More fiddling around with the links over on the left.
I've kept a link to James Lileks well past the point where I deleted the rest of the links to people who annoy me, just because I really enjoy his writing about mundane things. The stuff about his kid, his dog, the weird bits of pop ephemera from bygone days, and all the rest are brilliant, and while I haven't read the site regularly in a while, I always enjoyed his weird ramblings about apolitical matters enough that I was willing to skip lightly over the occasional brain-dead blather about The War.
That link is gone now, because he finally crossed the line with his recent remarks about Salam Pax. It doesn't quite put him into Little Green Footballs territory, but I've had enough. I won't link to it, but you can get there via Matthew Yglesias or Daniel Drezner. Between them and their commenters, anything I might say about it has pretty well been covered.
On a more positive note, I added a long-overdue link to Michael Nielsen's blog. Michael literally (co-)wrote the book on quantum computing, and has some very nice thoughts on science education as well. Check it out.

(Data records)
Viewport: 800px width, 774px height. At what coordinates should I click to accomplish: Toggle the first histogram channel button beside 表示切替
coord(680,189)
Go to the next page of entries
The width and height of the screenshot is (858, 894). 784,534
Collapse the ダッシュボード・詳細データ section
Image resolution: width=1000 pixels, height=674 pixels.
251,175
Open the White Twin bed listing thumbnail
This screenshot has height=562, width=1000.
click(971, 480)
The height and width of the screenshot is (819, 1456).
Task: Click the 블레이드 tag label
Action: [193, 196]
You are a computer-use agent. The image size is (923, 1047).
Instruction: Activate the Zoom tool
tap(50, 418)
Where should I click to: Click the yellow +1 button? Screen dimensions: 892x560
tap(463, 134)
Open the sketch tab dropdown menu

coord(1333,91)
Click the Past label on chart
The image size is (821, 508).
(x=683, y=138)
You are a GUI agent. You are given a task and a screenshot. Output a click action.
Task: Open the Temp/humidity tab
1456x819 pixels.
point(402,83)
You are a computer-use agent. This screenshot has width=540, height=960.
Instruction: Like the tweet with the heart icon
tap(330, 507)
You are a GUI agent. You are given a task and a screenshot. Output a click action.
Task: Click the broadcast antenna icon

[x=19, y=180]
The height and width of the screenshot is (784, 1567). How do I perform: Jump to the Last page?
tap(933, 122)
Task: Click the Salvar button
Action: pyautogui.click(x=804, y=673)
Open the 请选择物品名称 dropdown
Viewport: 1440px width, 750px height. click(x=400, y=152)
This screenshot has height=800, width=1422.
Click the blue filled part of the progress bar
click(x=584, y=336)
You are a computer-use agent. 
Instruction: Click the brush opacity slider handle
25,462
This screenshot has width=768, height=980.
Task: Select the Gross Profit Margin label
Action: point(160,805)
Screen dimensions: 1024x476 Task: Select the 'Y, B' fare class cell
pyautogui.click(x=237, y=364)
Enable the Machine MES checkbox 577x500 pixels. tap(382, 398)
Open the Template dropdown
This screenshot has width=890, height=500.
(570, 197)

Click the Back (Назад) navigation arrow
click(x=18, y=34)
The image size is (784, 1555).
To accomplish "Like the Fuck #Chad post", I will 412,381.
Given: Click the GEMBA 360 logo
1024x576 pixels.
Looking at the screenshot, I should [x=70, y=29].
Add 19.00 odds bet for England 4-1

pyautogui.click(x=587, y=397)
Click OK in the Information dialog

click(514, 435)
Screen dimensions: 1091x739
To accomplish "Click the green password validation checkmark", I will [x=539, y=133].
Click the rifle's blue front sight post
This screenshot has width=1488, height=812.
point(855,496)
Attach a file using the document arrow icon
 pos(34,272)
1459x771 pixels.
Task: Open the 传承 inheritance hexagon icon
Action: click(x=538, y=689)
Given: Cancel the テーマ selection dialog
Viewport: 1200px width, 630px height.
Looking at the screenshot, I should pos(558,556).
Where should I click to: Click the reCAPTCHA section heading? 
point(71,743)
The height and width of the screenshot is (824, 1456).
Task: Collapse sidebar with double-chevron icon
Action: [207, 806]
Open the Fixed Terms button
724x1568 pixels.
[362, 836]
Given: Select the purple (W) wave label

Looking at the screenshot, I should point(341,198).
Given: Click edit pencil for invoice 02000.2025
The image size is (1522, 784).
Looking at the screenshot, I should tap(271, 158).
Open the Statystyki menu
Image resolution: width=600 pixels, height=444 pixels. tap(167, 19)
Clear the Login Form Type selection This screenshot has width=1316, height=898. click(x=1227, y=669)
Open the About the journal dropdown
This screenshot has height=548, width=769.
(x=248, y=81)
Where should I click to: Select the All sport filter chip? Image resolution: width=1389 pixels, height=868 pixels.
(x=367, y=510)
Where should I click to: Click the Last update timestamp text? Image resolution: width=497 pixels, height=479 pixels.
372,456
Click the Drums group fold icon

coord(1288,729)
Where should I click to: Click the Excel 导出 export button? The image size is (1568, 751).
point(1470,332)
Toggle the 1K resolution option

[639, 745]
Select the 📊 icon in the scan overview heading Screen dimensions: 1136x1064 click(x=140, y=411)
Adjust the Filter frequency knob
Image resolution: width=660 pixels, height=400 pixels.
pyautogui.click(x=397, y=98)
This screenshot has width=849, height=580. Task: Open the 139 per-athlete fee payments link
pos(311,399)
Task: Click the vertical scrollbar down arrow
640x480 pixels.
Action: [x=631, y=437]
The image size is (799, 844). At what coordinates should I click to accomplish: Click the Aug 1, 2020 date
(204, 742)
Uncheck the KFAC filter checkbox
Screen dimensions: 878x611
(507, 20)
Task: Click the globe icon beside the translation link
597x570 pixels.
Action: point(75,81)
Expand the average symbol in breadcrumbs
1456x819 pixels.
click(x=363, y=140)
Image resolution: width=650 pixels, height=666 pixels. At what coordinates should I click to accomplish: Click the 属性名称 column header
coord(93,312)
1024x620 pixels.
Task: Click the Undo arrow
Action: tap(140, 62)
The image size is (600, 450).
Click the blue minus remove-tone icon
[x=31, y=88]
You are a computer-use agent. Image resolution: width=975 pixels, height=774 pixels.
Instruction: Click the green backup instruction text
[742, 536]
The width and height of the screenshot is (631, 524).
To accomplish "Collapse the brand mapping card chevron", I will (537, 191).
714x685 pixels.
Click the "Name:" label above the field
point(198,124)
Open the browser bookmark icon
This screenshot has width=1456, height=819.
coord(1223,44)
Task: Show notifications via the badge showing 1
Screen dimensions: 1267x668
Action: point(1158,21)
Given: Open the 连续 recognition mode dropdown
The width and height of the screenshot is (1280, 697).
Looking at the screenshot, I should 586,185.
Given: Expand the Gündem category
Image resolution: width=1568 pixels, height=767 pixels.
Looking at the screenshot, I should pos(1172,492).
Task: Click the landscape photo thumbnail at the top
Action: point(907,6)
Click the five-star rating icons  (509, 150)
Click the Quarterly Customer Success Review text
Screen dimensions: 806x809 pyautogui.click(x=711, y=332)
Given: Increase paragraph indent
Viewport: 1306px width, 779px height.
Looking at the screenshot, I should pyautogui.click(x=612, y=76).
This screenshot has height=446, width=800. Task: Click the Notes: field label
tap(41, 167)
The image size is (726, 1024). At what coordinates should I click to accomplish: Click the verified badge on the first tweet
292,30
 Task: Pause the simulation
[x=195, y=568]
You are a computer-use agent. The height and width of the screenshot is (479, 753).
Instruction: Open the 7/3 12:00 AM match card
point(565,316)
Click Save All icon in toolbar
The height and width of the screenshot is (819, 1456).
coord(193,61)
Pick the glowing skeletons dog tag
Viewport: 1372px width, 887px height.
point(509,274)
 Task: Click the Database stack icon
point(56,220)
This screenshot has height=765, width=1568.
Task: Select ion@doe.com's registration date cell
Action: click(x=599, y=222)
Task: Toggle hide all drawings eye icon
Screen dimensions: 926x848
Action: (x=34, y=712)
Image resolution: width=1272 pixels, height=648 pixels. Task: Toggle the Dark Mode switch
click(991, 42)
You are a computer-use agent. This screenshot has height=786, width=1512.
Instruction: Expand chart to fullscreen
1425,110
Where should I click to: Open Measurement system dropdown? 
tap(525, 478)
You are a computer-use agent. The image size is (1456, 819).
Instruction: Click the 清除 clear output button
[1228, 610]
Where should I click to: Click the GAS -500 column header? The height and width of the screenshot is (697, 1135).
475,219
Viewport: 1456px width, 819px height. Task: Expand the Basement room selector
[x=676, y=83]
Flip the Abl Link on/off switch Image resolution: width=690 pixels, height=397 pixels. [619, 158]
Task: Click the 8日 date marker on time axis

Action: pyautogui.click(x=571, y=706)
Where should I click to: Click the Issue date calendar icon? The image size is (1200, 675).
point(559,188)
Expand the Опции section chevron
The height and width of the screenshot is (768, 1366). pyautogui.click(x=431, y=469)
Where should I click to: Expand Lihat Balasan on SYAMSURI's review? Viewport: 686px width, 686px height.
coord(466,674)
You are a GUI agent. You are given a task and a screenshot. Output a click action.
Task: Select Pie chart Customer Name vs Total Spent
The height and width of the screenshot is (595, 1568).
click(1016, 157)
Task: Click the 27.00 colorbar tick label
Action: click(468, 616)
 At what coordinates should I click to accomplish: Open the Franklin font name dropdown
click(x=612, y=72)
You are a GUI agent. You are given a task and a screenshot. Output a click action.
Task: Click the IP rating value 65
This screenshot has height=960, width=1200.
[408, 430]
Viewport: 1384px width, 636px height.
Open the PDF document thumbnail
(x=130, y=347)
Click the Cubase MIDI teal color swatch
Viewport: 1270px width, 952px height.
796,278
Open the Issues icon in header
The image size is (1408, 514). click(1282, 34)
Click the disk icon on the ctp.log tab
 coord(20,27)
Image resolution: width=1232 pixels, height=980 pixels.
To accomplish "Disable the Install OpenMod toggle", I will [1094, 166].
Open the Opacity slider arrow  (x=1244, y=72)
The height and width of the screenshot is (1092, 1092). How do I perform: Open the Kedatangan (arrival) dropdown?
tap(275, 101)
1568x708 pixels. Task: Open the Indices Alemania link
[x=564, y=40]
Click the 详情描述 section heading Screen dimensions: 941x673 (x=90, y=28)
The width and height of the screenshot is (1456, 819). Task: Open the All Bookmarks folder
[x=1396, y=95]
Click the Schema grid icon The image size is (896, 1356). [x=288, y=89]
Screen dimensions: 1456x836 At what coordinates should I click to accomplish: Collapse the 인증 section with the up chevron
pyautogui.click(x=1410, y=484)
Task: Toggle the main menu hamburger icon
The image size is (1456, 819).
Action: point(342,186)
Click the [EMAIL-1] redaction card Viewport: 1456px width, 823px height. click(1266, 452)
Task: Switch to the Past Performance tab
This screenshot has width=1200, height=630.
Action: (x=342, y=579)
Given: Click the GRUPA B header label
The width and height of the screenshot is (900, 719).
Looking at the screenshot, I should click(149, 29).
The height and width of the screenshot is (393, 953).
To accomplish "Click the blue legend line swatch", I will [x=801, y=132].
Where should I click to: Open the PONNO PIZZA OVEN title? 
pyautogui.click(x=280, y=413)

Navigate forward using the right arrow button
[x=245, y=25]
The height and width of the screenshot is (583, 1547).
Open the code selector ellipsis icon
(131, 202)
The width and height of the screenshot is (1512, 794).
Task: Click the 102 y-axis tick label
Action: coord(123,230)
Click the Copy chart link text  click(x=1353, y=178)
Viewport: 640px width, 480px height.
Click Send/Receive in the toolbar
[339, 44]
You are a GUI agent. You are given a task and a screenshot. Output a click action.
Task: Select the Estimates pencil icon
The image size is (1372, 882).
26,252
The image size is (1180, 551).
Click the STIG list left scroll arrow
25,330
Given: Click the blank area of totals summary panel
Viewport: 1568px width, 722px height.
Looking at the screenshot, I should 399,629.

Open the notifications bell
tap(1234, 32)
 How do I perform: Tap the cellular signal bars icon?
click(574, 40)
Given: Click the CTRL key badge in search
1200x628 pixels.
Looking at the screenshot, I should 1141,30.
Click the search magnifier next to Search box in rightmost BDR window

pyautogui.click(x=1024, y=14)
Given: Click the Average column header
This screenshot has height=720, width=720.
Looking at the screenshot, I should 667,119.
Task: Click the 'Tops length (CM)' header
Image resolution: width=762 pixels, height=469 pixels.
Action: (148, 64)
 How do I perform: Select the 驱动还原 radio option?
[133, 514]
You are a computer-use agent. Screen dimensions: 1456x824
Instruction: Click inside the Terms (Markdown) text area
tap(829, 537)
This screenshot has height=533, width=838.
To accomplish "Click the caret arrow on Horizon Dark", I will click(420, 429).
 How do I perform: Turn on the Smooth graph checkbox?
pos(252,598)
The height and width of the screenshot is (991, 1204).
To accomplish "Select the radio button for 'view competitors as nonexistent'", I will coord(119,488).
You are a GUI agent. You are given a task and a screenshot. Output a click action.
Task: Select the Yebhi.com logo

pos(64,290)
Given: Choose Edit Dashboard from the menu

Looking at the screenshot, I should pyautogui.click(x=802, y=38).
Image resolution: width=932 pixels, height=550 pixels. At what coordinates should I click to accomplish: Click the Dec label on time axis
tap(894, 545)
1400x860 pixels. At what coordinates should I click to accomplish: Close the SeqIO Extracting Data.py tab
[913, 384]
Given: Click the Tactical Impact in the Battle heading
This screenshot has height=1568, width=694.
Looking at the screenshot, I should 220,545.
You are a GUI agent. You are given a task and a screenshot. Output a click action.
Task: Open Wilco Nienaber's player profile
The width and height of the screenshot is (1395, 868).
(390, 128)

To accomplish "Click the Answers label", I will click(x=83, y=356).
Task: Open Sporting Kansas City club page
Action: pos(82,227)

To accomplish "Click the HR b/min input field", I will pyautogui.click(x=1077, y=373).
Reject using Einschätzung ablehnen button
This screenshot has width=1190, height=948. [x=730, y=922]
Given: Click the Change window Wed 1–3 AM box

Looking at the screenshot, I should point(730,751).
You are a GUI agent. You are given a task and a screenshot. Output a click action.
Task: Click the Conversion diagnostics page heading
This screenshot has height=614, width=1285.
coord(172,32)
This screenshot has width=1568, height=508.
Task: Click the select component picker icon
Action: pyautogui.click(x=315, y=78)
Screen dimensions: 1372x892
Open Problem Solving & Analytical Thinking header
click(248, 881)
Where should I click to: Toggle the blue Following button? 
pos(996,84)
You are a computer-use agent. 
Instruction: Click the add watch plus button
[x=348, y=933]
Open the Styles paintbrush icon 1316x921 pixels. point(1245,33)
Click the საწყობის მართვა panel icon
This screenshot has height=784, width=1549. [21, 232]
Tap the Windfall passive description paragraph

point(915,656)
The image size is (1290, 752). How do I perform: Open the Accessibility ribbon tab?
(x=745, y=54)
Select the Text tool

**COMPLETE THE FOLLOWING**
- A) Answer these questions about the blog post on the sidebar links, one line each:
(i) What kind of writing by James Lileks does the writer say they really enjoy?
(ii) What did Lileks comment on that made the writer remove the link?
(iii) What subject did Michael Nielsen (co-)write the book on?
- B) Write the next part of the blog post about the sidebar links, picking up after its final sentence.

**TASK ANSWERS**
- A)
(i) His writing about mundane things.
(ii) Salam Pax.
(iii) Quantum computing.

- B)
Formal Logic Drinking Game
As most people picked up, the "quiz" in the previous post has to do with the formal meaning of "if... then..." in logic. The correct answer is that you need to turn over two cards. One commenter summarizes it nicely:
You don't need to turn over K, because we know that each card has a letter on one side, and a number on the other. So this card can't have a vowel, and it doesn't matter what the number is.
You have to turn over 2, because if there is a vowel on the other side, then you have a vowel/even pair, and the claim is false.
You have to turn over A, because you have to check that this vowel has an even number on the other side.
You don't have to turn over 7, because the claim isn't that only vowels go with odd numbers.
(It's always a good idea to highlight the best student answers in class... Plus, it saves me some typing.)
The book I got this from cites it in a section on cognitive science, and suggests that a formally equivalent but easier to solve problem is obtained by switching the cards to have suspected ages of restaurant patrons on one side, and drink orders on the other. You're then presented with four cards:
 [Coke]  [Gin and Tonic]
and asked to decide whether you need to go check ID's at the table.
The author presents this as an example of how context is really important, and that abstract problems are different than concrete ones. In support of this, he notes that two thirds of physicists given the original question at a conference picked the wrong answer, while nearly all American adults will get the second one right.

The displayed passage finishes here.